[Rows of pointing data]
+ + + + + + +

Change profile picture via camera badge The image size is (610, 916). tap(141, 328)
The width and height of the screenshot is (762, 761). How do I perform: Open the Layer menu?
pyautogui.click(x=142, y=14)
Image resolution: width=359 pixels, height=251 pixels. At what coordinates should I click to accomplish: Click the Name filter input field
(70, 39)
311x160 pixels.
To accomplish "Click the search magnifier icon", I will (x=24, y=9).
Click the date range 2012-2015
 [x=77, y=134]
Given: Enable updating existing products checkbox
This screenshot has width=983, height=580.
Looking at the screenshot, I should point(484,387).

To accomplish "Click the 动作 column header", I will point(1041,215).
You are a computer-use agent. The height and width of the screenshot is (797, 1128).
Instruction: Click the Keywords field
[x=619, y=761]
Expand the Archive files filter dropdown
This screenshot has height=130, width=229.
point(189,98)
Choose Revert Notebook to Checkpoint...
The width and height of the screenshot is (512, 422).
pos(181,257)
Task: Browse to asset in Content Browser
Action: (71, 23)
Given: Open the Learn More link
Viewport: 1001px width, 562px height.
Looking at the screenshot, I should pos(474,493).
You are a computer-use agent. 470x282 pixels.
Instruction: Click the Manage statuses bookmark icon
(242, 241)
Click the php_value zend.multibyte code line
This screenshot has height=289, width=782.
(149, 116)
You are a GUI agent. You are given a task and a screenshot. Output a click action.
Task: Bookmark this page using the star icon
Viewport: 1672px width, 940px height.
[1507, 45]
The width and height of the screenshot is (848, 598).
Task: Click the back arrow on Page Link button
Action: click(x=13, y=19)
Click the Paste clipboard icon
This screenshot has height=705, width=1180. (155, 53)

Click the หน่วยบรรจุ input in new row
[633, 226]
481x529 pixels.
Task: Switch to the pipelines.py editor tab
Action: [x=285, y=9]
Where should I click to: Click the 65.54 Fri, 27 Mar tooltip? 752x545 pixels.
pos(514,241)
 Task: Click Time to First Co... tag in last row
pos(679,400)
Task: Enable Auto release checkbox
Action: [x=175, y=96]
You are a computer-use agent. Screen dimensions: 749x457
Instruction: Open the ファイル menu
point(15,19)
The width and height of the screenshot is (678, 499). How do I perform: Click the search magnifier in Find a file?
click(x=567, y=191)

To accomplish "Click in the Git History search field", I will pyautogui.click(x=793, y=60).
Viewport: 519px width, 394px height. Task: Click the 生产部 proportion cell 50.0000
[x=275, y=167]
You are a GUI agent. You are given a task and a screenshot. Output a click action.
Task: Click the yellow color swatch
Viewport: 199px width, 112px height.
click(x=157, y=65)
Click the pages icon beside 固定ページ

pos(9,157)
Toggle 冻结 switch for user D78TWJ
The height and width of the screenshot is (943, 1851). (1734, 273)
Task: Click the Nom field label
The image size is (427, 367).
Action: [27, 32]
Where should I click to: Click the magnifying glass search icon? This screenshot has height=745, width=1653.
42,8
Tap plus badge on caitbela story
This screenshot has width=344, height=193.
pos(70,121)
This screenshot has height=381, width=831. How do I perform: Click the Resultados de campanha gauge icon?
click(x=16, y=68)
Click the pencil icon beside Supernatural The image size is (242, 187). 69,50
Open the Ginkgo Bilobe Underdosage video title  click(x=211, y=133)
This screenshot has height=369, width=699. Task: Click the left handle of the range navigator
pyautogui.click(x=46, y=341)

+ + + + + + +

DIRECTIVE: Copy out, unchanged, the part of the material that opens with the line containing "The width and height of the screenshot is (678, 499)." and runs through the final line.

EXERCISE SOLUTION:
The width and height of the screenshot is (678, 499). How do I perform: Click the search magnifier in Find a file?
click(x=567, y=191)

To accomplish "Click in the Git History search field", I will pyautogui.click(x=793, y=60).
Viewport: 519px width, 394px height. Task: Click the 生产部 proportion cell 50.0000
[x=275, y=167]
You are a GUI agent. You are given a task and a screenshot. Output a click action.
Task: Click the yellow color swatch
Viewport: 199px width, 112px height.
click(x=157, y=65)
Click the pages icon beside 固定ページ

pos(9,157)
Toggle 冻结 switch for user D78TWJ
The height and width of the screenshot is (943, 1851). (1734, 273)
Task: Click the Nom field label
The image size is (427, 367).
Action: [27, 32]
Where should I click to: Click the magnifying glass search icon? This screenshot has height=745, width=1653.
42,8
Tap plus badge on caitbela story
This screenshot has width=344, height=193.
pos(70,121)
This screenshot has height=381, width=831. How do I perform: Click the Resultados de campanha gauge icon?
click(x=16, y=68)
Click the pencil icon beside Supernatural The image size is (242, 187). 69,50
Open the Ginkgo Bilobe Underdosage video title  click(x=211, y=133)
This screenshot has height=369, width=699. Task: Click the left handle of the range navigator
pyautogui.click(x=46, y=341)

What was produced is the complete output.